Constantia smiled, but said nothing. Side by side, the two of them surveyed the orderly green expanses and tidy hedged compartments of the Jardin. A breeze ruffled the treetops below, and flights of pigeons wheeled and turned against pale blue sky.

  If Mrs Chambers was not the author of Vestiges and Explanations, who was?

  Presently a quantity of small figures spilled out of the distant Muséum’s monumental doorway onto the sun-warmed stone pavement in front of it. The last session of the conference concluded, the savants were emerging into the open spring afternoon. They looked like insects hatching out of some vast classical egg-case.

  “There’s Daddy!” cried Tuckie. “I see him! And there’s Mr Stevenson, too!” Even at this distance, Constantia recognised Mr Chambers’s characteristic gait—for his feet always hurt. Beside him, Hugh’s stone-mason shoulders and arms were equally unmistakable.

  “Dad! Daddy!” cried Tucky, waving madly, to no avail; her tiny piping voice floated up and away in the rising spring air, like that soaring balloon-boat in Lucknow, so long ago.

  Constantia turned to Mrs Chambers and, saying nothing, only looked her question: He?

  Saying nothing, Mrs Chambers only smiled her answer: a tiny smile; meaning, aye. Aye, my dear friend; just so!
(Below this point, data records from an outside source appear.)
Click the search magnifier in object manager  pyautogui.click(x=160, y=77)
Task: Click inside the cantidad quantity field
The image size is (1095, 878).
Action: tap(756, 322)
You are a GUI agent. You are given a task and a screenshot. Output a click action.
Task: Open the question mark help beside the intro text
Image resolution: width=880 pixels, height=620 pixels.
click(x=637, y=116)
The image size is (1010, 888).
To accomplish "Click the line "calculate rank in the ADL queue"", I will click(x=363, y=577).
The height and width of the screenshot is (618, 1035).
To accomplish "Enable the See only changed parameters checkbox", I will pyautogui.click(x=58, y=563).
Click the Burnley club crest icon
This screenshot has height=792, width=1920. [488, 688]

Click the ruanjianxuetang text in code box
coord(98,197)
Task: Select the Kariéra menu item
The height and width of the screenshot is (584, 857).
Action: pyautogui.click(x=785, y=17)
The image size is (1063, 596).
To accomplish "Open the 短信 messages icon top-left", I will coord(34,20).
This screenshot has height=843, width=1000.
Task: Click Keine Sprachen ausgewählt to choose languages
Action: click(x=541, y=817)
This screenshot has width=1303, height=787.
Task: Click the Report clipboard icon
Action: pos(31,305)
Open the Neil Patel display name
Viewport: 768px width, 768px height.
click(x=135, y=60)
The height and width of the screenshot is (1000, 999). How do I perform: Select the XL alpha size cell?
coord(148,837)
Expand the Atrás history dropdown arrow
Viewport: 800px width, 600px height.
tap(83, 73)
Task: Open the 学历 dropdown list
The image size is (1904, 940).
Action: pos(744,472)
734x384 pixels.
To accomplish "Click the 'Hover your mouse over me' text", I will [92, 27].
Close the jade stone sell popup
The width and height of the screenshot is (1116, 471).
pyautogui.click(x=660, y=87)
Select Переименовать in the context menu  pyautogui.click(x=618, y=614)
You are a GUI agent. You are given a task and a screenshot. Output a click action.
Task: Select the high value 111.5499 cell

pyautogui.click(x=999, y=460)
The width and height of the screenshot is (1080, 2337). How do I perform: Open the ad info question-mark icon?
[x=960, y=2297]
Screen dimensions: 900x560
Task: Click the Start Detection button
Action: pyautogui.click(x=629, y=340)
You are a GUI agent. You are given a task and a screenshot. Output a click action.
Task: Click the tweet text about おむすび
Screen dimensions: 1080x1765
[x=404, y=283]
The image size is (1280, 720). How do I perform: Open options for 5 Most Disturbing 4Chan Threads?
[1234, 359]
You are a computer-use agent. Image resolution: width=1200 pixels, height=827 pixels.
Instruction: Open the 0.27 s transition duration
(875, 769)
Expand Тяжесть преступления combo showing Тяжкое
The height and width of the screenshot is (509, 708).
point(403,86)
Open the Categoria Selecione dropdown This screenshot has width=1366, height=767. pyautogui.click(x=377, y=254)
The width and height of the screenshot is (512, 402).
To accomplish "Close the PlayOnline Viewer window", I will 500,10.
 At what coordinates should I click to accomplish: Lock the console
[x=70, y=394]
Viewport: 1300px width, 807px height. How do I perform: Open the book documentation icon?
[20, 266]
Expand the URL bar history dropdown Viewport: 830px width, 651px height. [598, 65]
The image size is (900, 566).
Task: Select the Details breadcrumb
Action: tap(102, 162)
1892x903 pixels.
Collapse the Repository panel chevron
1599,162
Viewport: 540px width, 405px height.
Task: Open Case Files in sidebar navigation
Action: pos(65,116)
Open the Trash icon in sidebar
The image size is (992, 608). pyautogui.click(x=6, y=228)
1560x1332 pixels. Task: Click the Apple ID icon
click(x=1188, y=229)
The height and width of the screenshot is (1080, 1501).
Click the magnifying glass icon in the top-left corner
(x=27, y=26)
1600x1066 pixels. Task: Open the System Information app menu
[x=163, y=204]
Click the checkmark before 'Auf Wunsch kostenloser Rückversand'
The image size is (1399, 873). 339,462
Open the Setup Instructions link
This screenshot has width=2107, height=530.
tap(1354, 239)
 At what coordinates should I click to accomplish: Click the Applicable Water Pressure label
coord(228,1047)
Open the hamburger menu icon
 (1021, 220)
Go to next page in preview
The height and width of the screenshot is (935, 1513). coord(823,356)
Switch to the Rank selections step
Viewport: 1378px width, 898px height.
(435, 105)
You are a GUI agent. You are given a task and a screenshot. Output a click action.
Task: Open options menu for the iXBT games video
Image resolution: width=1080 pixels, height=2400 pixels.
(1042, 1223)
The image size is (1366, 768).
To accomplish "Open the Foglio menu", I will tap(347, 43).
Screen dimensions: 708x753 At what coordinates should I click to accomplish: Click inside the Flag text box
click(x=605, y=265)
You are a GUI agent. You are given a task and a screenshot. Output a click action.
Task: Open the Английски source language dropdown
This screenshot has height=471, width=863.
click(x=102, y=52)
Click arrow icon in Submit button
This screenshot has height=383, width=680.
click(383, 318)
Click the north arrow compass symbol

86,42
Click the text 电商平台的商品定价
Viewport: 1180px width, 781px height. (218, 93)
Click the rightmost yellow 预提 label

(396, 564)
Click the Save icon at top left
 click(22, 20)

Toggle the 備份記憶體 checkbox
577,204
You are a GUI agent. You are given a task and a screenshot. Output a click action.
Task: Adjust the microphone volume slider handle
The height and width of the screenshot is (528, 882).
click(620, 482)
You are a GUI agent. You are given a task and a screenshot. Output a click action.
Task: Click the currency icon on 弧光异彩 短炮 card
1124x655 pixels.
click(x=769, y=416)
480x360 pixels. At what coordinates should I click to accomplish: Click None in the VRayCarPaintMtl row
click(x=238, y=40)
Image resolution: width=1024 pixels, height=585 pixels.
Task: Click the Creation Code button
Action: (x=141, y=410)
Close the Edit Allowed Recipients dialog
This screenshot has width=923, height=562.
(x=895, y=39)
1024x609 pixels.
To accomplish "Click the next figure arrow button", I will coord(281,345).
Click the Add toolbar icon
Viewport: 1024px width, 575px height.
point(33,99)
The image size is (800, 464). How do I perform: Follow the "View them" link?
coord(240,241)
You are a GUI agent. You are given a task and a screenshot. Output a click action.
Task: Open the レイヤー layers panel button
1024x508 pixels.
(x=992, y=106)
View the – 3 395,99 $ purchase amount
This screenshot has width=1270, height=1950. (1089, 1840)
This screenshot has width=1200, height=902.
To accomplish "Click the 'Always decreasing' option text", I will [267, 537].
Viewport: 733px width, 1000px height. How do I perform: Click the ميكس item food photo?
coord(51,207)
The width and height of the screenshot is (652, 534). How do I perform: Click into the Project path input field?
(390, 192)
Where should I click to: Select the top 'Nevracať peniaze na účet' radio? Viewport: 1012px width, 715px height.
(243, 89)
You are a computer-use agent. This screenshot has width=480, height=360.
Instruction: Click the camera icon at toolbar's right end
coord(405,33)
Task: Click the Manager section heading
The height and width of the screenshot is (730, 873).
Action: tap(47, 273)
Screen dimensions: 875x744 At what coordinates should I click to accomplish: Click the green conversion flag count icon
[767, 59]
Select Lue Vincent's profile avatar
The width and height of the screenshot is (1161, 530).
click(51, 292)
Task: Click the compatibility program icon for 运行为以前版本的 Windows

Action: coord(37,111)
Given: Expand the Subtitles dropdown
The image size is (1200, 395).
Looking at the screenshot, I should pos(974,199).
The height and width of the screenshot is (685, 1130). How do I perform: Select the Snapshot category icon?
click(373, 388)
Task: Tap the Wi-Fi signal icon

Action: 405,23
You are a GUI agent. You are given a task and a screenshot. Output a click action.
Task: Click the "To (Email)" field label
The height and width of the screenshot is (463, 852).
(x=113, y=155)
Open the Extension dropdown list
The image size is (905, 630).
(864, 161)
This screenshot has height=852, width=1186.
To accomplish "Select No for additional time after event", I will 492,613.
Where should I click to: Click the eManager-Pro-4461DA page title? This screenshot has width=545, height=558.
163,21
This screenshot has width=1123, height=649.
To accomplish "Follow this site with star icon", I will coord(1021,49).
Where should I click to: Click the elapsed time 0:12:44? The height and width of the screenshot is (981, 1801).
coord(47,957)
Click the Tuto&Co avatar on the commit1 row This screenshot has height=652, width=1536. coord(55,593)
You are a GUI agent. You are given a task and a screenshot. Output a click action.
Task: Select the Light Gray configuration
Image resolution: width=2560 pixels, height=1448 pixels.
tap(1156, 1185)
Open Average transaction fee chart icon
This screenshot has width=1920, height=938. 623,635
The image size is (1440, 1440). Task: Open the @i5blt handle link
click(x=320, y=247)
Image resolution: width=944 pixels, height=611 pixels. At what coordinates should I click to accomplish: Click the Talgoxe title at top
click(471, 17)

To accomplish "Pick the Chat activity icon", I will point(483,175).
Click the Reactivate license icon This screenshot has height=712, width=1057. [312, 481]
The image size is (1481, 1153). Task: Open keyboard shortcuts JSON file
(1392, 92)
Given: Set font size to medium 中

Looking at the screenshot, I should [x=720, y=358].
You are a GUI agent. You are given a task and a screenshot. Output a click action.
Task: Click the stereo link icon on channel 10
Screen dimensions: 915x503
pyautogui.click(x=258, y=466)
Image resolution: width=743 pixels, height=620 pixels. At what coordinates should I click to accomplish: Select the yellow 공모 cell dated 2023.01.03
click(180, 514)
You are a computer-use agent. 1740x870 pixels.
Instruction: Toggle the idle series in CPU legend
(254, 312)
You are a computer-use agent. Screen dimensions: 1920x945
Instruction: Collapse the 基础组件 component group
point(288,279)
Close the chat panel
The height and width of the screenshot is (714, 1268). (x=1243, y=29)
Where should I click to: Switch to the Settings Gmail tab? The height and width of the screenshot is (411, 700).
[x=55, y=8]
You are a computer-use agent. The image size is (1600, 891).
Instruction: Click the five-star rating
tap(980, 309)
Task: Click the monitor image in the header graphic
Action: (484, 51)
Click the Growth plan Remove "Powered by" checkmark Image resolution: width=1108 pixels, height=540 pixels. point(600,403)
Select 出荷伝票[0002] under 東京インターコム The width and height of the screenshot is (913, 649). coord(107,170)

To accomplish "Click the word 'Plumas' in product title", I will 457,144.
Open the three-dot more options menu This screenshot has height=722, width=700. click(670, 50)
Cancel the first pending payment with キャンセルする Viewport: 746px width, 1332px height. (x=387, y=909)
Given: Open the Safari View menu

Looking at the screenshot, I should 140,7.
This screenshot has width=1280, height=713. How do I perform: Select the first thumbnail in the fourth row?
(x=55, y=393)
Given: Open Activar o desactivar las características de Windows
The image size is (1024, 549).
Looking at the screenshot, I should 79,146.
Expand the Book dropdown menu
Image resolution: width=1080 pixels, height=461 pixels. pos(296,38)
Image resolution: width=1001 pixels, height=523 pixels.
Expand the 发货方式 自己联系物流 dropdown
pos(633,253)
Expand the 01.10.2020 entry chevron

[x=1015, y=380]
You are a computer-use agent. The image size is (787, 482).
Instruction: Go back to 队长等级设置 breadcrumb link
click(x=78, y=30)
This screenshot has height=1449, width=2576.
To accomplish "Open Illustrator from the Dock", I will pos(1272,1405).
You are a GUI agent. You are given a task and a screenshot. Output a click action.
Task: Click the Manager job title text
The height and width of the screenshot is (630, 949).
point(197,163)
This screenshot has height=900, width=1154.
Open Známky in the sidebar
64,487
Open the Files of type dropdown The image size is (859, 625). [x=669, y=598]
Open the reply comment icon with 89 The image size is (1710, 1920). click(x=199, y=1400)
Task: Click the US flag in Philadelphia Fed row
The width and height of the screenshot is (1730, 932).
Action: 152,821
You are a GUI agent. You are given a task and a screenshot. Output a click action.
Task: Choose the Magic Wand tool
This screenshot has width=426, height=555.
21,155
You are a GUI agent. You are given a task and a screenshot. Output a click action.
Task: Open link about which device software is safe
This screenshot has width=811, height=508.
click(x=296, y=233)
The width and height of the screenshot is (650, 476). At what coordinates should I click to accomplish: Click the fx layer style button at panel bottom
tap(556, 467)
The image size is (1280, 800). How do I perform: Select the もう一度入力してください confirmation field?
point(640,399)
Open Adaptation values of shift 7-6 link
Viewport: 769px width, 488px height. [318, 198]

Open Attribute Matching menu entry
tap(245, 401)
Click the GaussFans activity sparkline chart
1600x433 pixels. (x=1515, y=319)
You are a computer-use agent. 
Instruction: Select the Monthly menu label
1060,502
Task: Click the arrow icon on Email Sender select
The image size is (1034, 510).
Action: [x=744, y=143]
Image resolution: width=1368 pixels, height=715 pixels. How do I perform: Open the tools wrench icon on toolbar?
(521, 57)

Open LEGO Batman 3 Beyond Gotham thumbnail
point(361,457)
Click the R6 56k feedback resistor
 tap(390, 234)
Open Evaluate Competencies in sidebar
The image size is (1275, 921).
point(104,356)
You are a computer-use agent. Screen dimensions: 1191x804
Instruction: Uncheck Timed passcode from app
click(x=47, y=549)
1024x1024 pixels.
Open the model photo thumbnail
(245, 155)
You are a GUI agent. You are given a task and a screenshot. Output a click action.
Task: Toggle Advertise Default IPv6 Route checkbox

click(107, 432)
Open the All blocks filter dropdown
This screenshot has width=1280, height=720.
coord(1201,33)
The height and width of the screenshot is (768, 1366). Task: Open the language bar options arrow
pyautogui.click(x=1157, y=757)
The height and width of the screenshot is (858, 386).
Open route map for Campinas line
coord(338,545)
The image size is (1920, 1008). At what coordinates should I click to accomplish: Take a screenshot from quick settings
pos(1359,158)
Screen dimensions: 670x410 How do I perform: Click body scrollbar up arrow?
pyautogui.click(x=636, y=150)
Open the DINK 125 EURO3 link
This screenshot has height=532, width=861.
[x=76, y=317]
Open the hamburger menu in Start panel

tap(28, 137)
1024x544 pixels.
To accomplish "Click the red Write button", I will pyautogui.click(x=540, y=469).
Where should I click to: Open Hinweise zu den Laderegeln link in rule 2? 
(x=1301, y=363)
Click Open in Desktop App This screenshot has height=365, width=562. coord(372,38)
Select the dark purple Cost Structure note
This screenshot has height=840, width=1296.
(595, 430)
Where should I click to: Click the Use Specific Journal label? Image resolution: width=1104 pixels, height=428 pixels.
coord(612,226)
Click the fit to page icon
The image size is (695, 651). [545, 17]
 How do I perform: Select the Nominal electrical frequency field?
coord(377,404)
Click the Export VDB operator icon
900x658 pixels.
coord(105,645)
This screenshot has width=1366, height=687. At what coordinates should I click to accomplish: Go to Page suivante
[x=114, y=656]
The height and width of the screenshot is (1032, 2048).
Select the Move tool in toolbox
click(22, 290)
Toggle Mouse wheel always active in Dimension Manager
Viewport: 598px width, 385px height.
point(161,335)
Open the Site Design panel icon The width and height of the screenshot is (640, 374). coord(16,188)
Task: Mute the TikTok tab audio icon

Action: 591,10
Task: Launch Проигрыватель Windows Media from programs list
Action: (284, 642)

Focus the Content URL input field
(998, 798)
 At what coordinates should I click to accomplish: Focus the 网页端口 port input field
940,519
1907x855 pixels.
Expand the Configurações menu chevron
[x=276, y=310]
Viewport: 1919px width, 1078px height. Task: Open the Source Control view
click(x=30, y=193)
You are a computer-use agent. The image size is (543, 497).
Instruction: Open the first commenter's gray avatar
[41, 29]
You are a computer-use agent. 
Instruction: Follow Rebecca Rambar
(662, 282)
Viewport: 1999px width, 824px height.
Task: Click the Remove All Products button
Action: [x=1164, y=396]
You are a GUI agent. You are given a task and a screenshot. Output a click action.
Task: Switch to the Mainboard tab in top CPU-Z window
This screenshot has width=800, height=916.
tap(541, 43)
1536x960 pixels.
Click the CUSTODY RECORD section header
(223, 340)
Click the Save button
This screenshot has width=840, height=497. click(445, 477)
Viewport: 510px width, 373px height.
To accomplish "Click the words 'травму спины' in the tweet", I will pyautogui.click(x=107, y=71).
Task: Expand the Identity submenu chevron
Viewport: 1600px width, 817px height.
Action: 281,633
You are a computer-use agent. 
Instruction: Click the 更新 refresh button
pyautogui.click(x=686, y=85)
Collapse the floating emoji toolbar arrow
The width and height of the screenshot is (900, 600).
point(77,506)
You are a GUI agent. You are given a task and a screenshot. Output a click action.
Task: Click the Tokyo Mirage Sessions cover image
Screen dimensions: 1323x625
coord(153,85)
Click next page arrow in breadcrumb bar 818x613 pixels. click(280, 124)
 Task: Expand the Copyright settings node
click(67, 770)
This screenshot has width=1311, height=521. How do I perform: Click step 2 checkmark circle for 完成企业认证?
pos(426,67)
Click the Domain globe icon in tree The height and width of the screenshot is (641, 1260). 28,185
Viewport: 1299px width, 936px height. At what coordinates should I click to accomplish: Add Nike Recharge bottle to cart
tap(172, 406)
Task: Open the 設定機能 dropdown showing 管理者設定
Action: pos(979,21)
  Mr Gunn lay on his back, on the dirt floor of the doocot. He had crawled there upon regaining consciousness, to be out of the wind. Outside, that April wind blowing off the Forth battered at the eaves of the doocot. Inside, all was still but for the taffeta rustlings, the honey murmurings of the pigeons. Their bright round eyes peered down at him from their perches and nests which lined the rising circular walls, all above, all around. He was inside the Tower of Babel, looking up from the very bottom; and try as he might, he could not understand their murmurings. In through the pigeon-portals just under the roof there streamed tangible rays of sunshine. These rays illuminated a dung-spattered nest, empty; a lost feather, moving faintly as though it breathed; a bird’s vivid pink foot, clutching; and, most fascinating of all, gorgeous glimmers of dust which circulated in the rise and the fall of the air.

  That air. He could still breathe it. He breathed the superb odour of pigeon dung.

  All of it—all—was so heartbreakingly beautiful. Therefore was his heart now breaking; and he could feel it happening. The crushing pain of it was beneath his notice.

  Beauty, beauty. But why?

  Am I not a Man? Have I not, therefore—in service to Beauty—laboured in this Garden all my life? And why? Did this distinguishing Sense render me better suited to circumstance? Did Beauty arm me for my strict ordeal?

  Other words came, on familiar melody: Necessary to suppose; a part of a whole; a state in a Great Progress.

  He could not suppose that. Of Redress there is none. Nothing lies in reserve.

  Am I not a Man? Did I not, therefore, originate both Beauty and Justice? Worthy errors, both!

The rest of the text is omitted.